Een team is voor Röttger meer dan een stel individuen. De beste speelster is voor hem gelijkwaardig aan de materiaalman. 'Ik ben heel teamgericht en maak daarom iedereen belangrijk. In Vught heb ik ze willen laten voelen dat ze een deel zijn van het geheel. De oude Selinger had daar mooie uitspraken over. Hij zei: een team is meer dan een aantal hoofden, armen en benen. Een team is een team.'
Voor het WK in Sint-Petersburg koos hij, vrij naar bondscoach Van Basten, daarom niet de beste speelsters, maar de speelsters die de beste ploeg vormden. Elly An de Boer mocht met haar 132 interlands in Denemarken blijven, terwijl Maura Visser met haar 15 interlands wel was uitgenodigd.
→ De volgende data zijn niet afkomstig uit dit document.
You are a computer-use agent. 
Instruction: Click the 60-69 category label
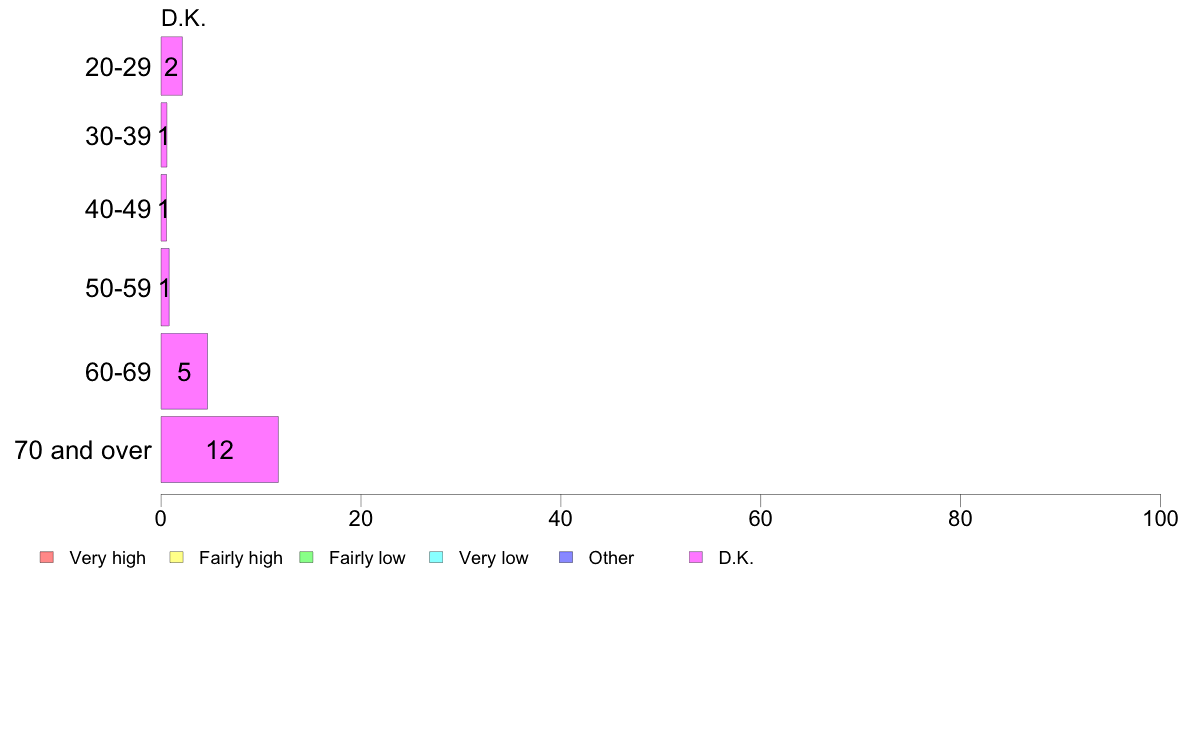pos(118,372)
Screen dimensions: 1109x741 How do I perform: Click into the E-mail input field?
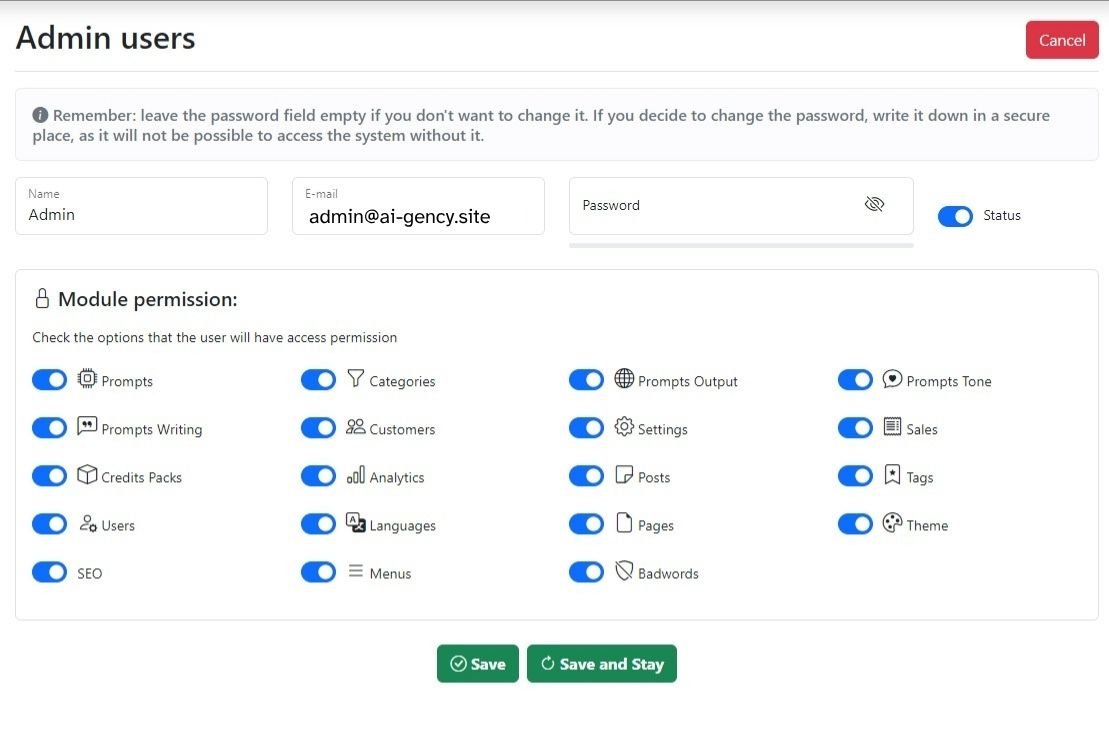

Röttger wil zijn keuzen niet in detail uitleggen, omdat hij niet graag over speelsters praat als die er niet bij zijn. Maar, zegt hij: 'Het hoeven geen vriendinnen te zijn, dat kan ook niet. Ze moeten wel van een bepaald sociaal niveau zijn en elkaar kunnen en durven aanspreken op hun gedrag.'
Ook zijn begeleidingsteam heeft hij zorgvuldig samengesteld. Bewust kiest hij voor mensen die van elkaar verschillen. 'Mijn assistent (Monique Tijsterman) moet mij niet versterken, want daar heb je niets aan. Terwijl je dat in de voetballerij juist wel vaak terugziet.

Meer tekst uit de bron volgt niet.